Monday, June 23, 2014

Don't Be Afraid

"We can easily forgive a child who is afraid of the dark; the real tragedy of life is when men are afraid of the light." --- Plato 
Business leaders have a lot to fear in today's market.  These are the days when it is good to have friends and peers to lean on and to share some of the problems and frustrations you face on a daily basis.  You can no longer look to the federal government for support; they are not your friend. State officials, at least in Florida, have been moving slowly toward a anti-business stance as well.  If you find yourself in a position with no one to voice your concerns and fears to, feel free to give me a call.  However, fear is oftentimes based on false assumptions.  Truth shines a light on fear.  Where truth can't be found, fear takes its place.  Here are three common fears followed by a bright light, or truth, to eliminate those fears.

1.) Fear of firing an employee.  During the Industrial Age, some businesses mistreated employees, used children for labor, and had unsafe working conditions.  Over time, the US government implemented laws to protect employees from these business leaders and to help ensure a safe working environment.  Through the years, these types of laws have increased to give employees more of an advantage over their employers and to make it easier for attorneys to make gobs of money representing terminated employees.  

Florida is an "at will" state which used to mean that you can fire an employee or the employee can quit without giving a reason.  Times have changed and it behooves the business leader today to document a case leading up to, during, and after termination to keep on file in case the employee decides to retaliate in some way.   Thankfully, Florida courts still lean in favor of the employer in termination cases as long as you can avoid issues currently under protection (e.g. "I fired him because he is handicapped," or, "I fired her because she is pregnant").  If you avoid the obvious and keep good records, you have nothing to fear when firing an employee.

2.) Fear of losing employees to my competitor.  This fear is understandable because you definitely don't won't your employees to jump ship, especially to go to a competitor and take your company knowledge with them.  There is a way to address this fear.  It may not be completely eliminated, but it can be reduced.

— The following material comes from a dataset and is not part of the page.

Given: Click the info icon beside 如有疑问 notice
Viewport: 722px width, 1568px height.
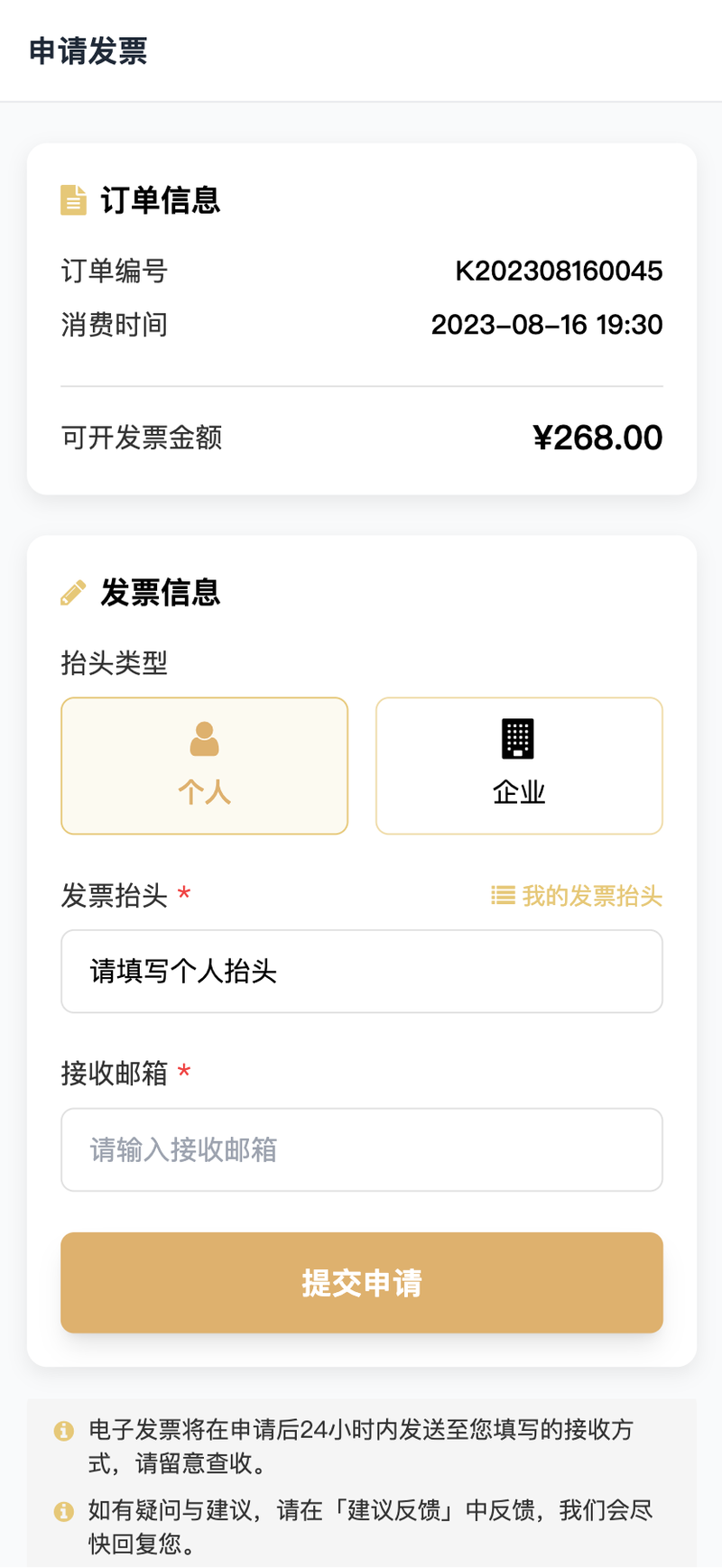Looking at the screenshot, I should point(63,1510).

Communicate constantly with your team members.  Don't keep them in the dark about the condition or the direction of your business. Have a lot of face-to-face time with your employees.  Have a lot of meetings.  If you think you are meeting too much with them, meet some more.  Communication is key to keeping your talented team. 

According to the US Department of Labor Bureau of Labor Statistics, the top three reasons people leave their jobs to go elsewhere is because they 1.) want a financial stake in their work.  They want to know that what they do for the company gives them a piece of the company; 2.) want more resources and responsibilities.  They feel a sense of ownership and are highly motivated by responsibility; and 3.) hate working on things they are not good at.  

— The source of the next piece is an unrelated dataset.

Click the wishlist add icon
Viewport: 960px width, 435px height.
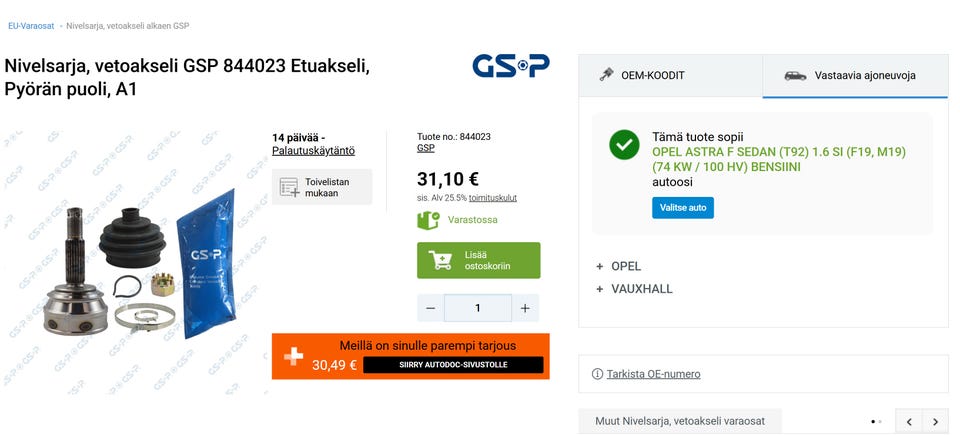pos(290,187)
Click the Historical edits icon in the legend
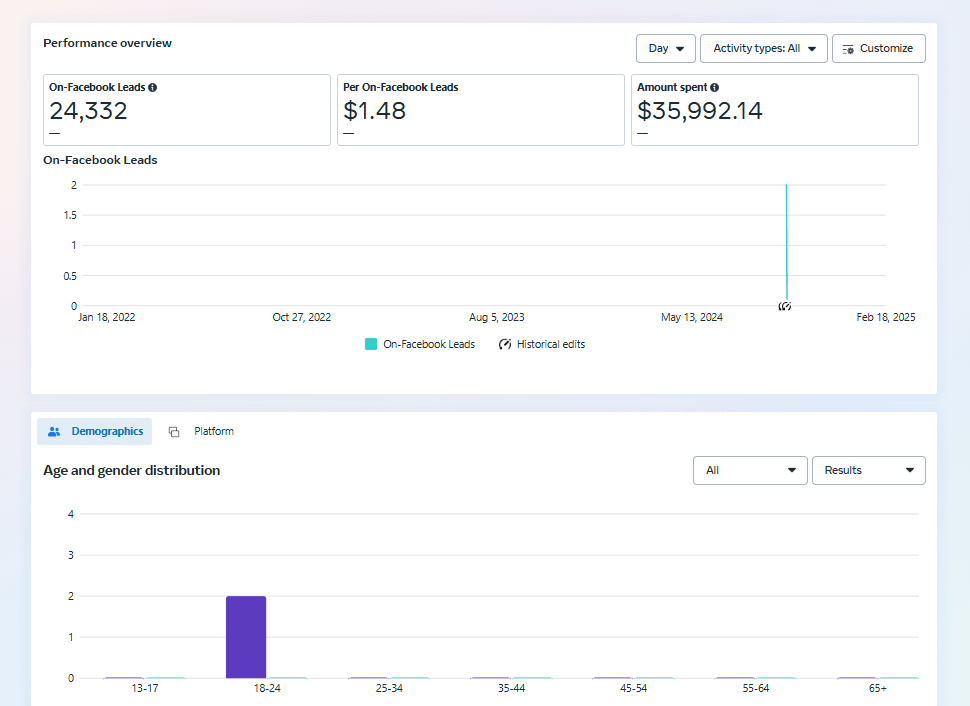 point(505,344)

Understanding the importance of constant communication and the reasons people leave their jobs will help to eliminate some of the fear of losing your people.

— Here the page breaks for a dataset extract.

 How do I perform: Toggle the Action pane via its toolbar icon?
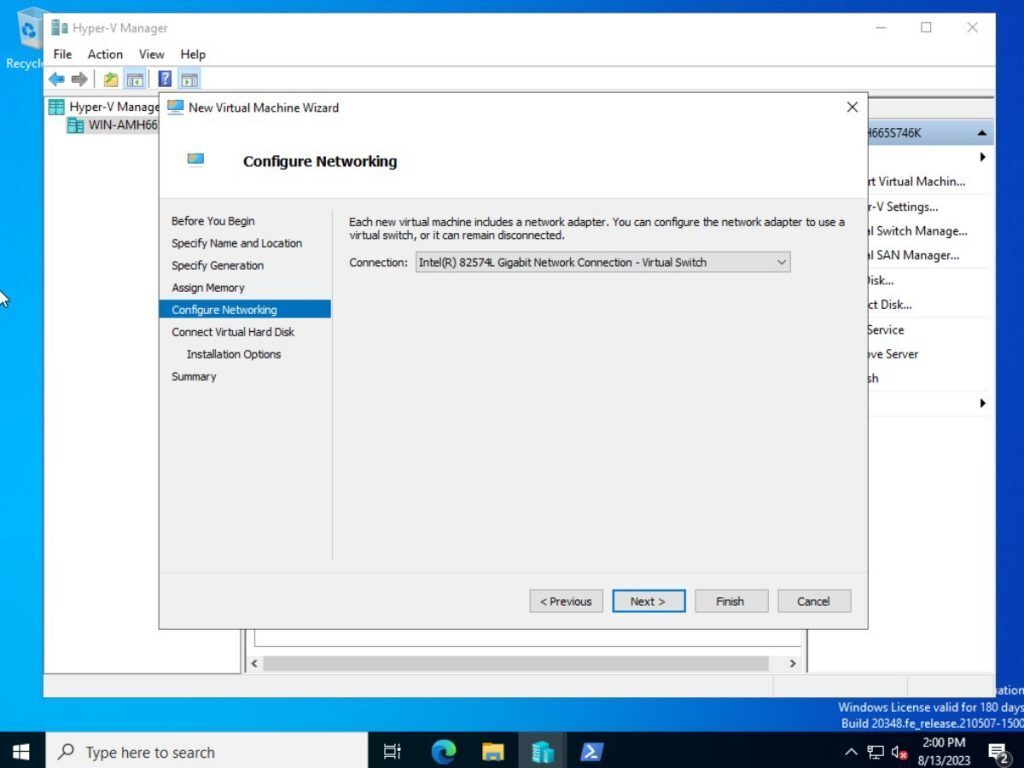tap(189, 79)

3.) Fear of employees failing.  This is a big one I see on a frequent basis.  Business owners tell me, "My employees won't do it like I did it," or "I have to micro-manage my team in order to get the project completed correctly."  My response is always, "Well, then fire them."  That, of course, brings up fear number one in the owner's mind and the sweat begins to form on his brow.  Simply, it all boils down to the hard fact that if you didn't hire the right person to begin with, it is your fault and you should get rid of him or her.  But note that the key is to hire the right person, which means one with the qualifications that you believe can help to carry out your business mission.  That is one way to get rid of this fear.

Another way is to learn to begin trusting your team.  It is true, they are not like you... thank God for that.  They have other attributes you don't have and other talents, skills, and knowledge you don't have.  That is all great and helps to make for a well-rounded team.  Hire right, train them right, then get out of their way.